最近の研究によると、死因としての認知症は、死亡診断書でかなり過小報告されています。

 

死亡証明書のわずか5%が認知症を死因として挙げていますが、ボストン大学公衆衛生学部(BUSPH)の新しい研究では、より正確な合計ではその数値の確率をほぼ3倍にすると推定しています。

この研究では、認知症が死因として認識されるのを妨げる要因として、プライマリーケアにおける日常的な検査が欠如していることと、その状態に付随する偏見が挙げられています。

BUSPHの主任研究著者であるアンドリュー・ストーク博士は、次のように述べています。

「優先順位の設定とリソースの割り当てには、人々が死ぬ原因を理解することが不可欠です。」

研究の中で彼は、次のように述べています。

「私たちの研究結果は認知症の死亡率が認識されているよりも大きいのかもしれないことを示しており、認知症の予防とケアを拡大することの重要性を強調しています。」

 

データの分析

健康と退職研究(The Health and Retirement Study)のデータが新しい研究では使用されました。この全国的に代表的なデータは、養護施設に引っ越した70歳から99歳の米国の成人から収集されました。

7,342人のコホートでは、女性がサンプルの60.3%を占めていました。

これらの個人のデータは、最初は2000年に収集され、その後2009年にも収集されて死亡した参加者が特定されました。

新しい研究の著者は、2018年11月から2020年5月までのデータを分析し、認知症と死亡の関連について調べました。

人々が住んでいた場所、他の健康状態、年齢、性別、人種、民族、教育レベルなど、さまざまな潜在的な影響要因も検討されました。

 

認知症を見落とす方法

この研究では、2019年に米国で65歳以上の推定560万人の成人が、アルツハイマー病および関連認知症(ADRD)と共に暮らしていたと記されています。

 

米国の認知症の症例の80%はアルツハイマー病が原因ですが、血管性認知症はさらに10%を占めています。
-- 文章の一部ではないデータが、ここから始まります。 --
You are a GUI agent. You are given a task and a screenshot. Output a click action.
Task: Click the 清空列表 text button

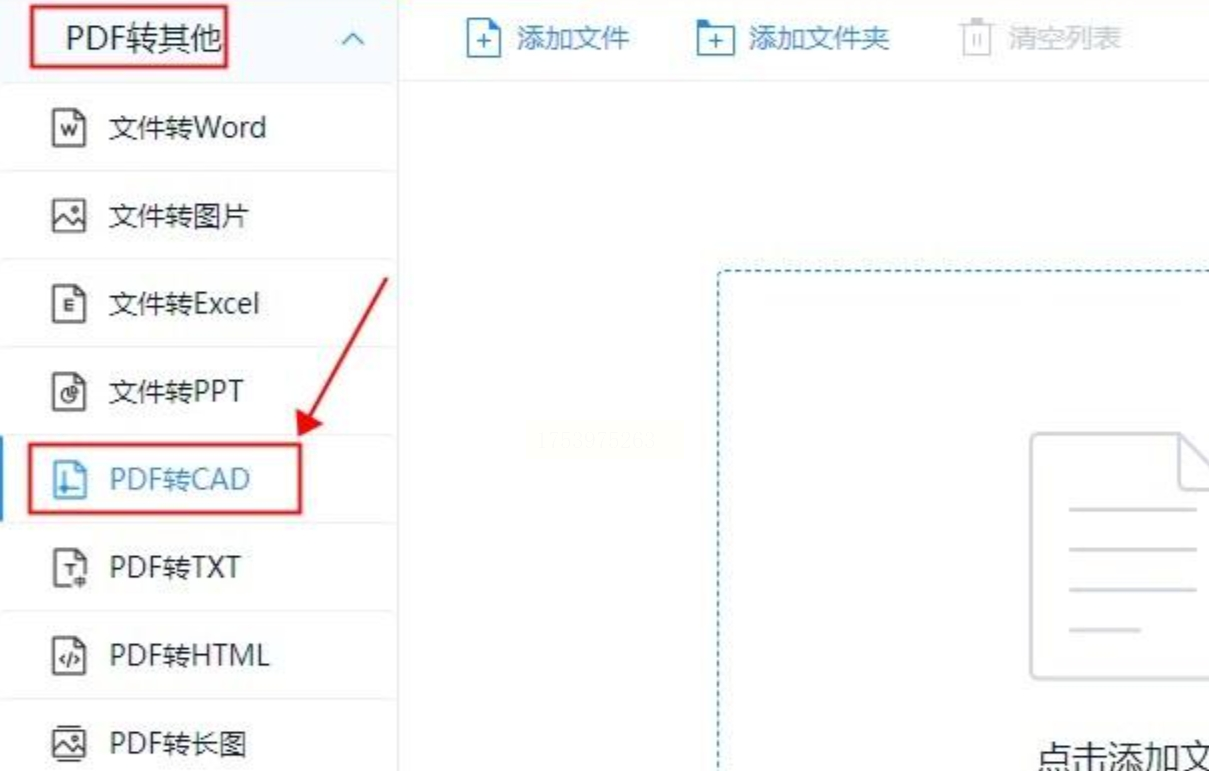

混合型認知症とは、アルツハイマー病と血管性認知症の組み合わせのことで、アルツハイマー病の患者の約半分にも血管性認知症があります。

さらに、米国の65歳以上の18.8%は認知症のない認知障害を経験していますが、約3分の1は5年以内にADRDを発症します。 ADRDとCINDの両方の発生率は年齢とともに増加します。

ADRDは、死亡のリスクを2倍に増加させます。研究者は、すべての形態の認知症を合計すると、それが死亡率の3番目の主要な原因になると推定しています。

現在米国では、認知症による死亡のランク付けにはアルツハイマー病のみが使用されており、それは死亡原因の6位にランクされています。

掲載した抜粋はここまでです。